## Problem details:
Output the items between the lines containing "Given: Select the Only Brex legend swatch" and "1936x812 pixels.", inclusive, as a JSON list of strings with one string per line and blank lines omitted.

## Record set:
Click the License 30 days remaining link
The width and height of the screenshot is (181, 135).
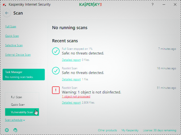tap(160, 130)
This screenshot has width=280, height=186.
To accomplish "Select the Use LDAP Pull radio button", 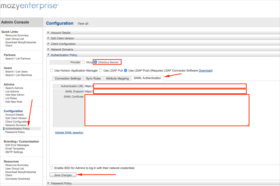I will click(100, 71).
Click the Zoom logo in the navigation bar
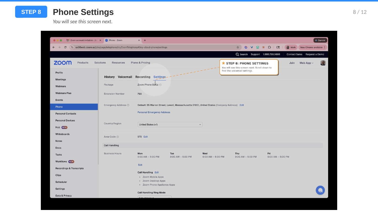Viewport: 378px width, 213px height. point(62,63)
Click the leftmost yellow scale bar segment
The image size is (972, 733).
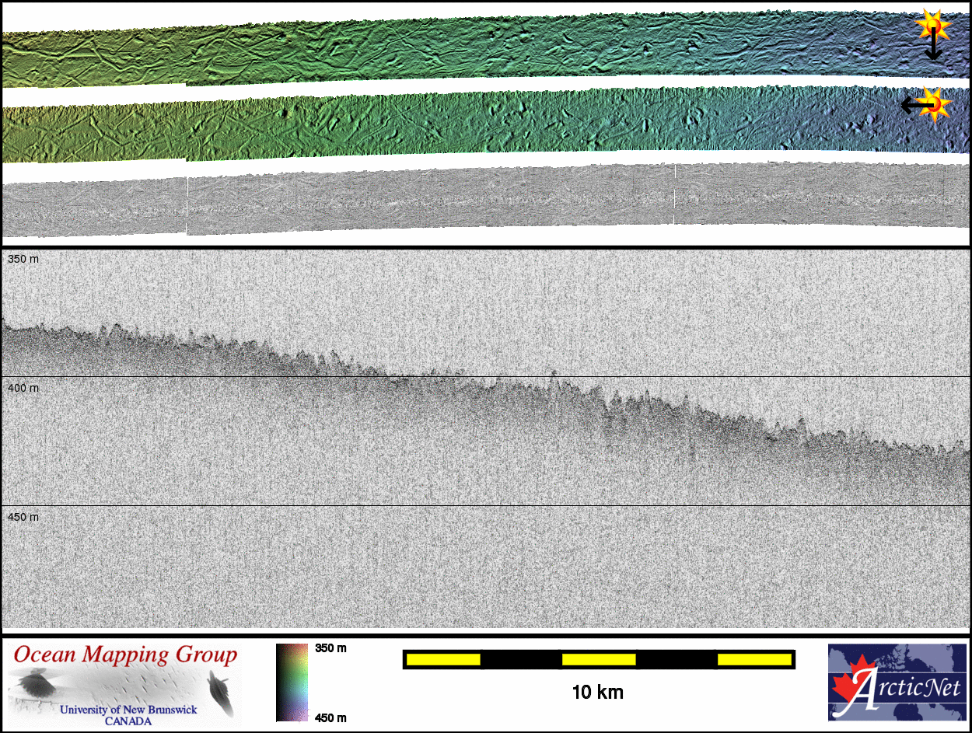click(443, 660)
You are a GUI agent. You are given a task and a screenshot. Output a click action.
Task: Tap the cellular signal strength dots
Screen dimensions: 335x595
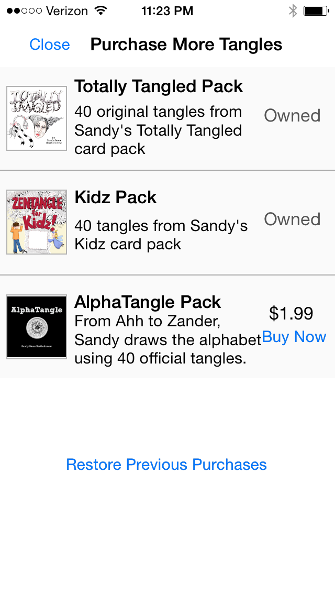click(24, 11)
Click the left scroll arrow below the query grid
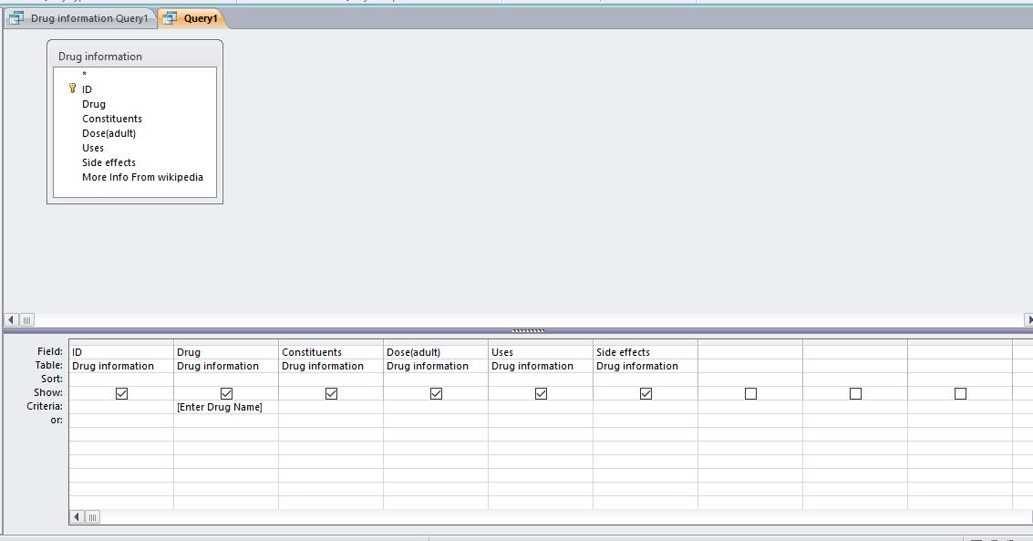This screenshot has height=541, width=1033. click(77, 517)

--

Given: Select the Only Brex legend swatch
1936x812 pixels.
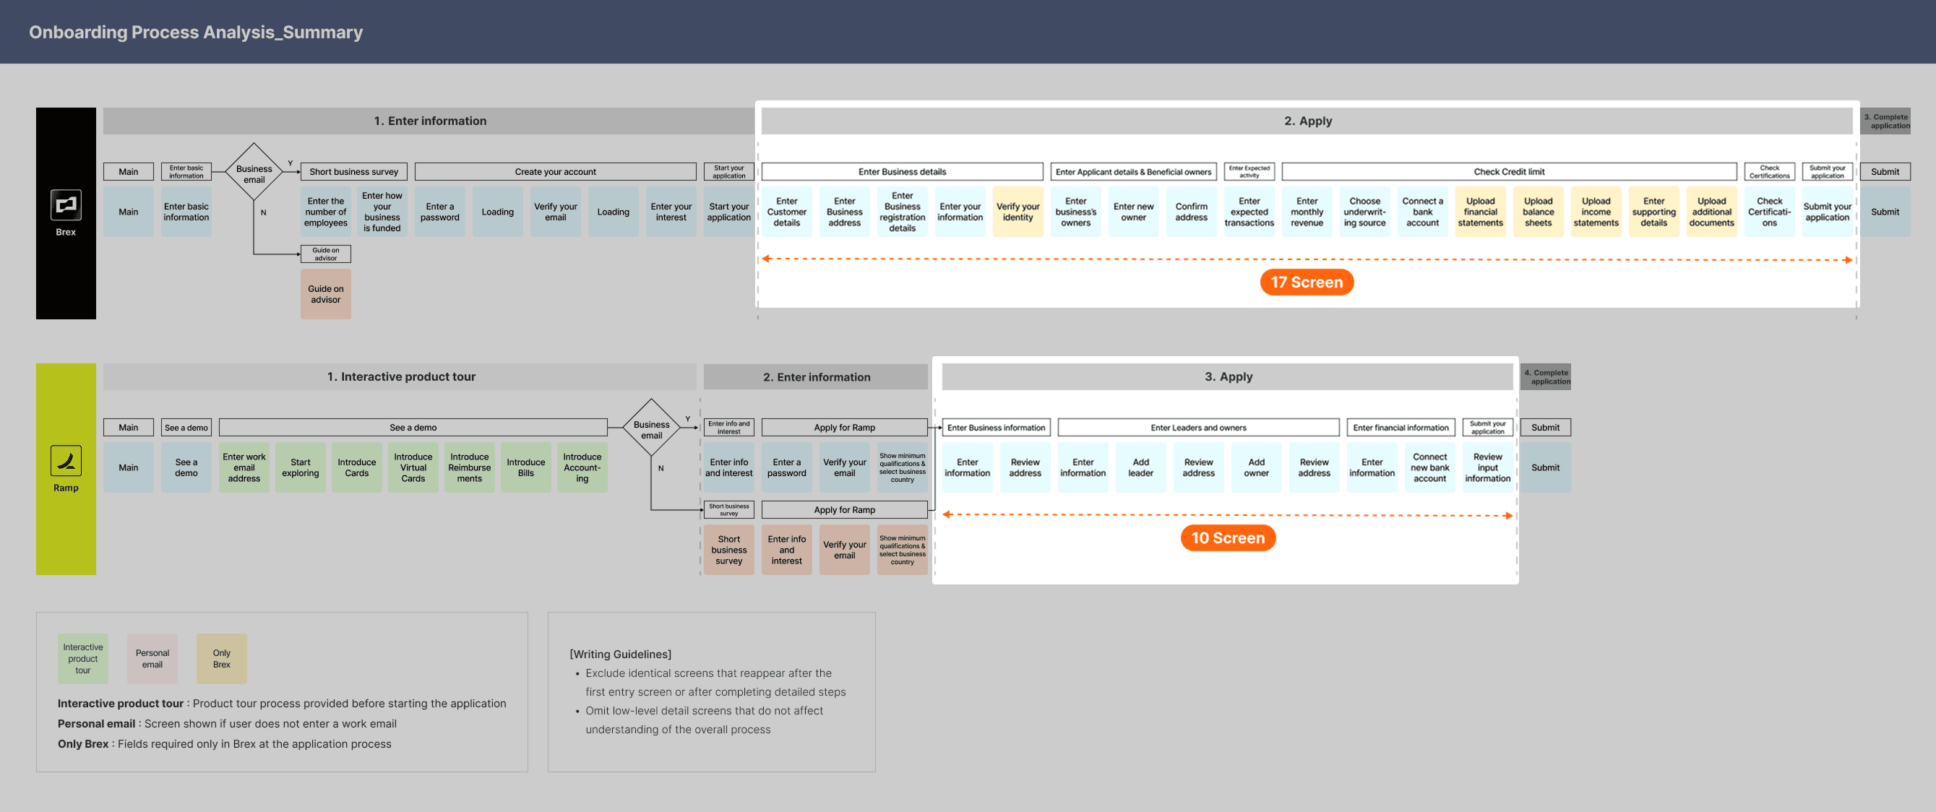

==

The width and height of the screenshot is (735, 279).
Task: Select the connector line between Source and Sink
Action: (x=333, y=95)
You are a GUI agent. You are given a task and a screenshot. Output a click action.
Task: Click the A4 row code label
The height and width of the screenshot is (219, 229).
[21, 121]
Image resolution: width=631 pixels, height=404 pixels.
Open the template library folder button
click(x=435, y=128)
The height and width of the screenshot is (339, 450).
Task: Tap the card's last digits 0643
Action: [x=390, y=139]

## Written answer:
[
  "Given: Select the Only Brex legend swatch",
  "1936x812 pixels."
]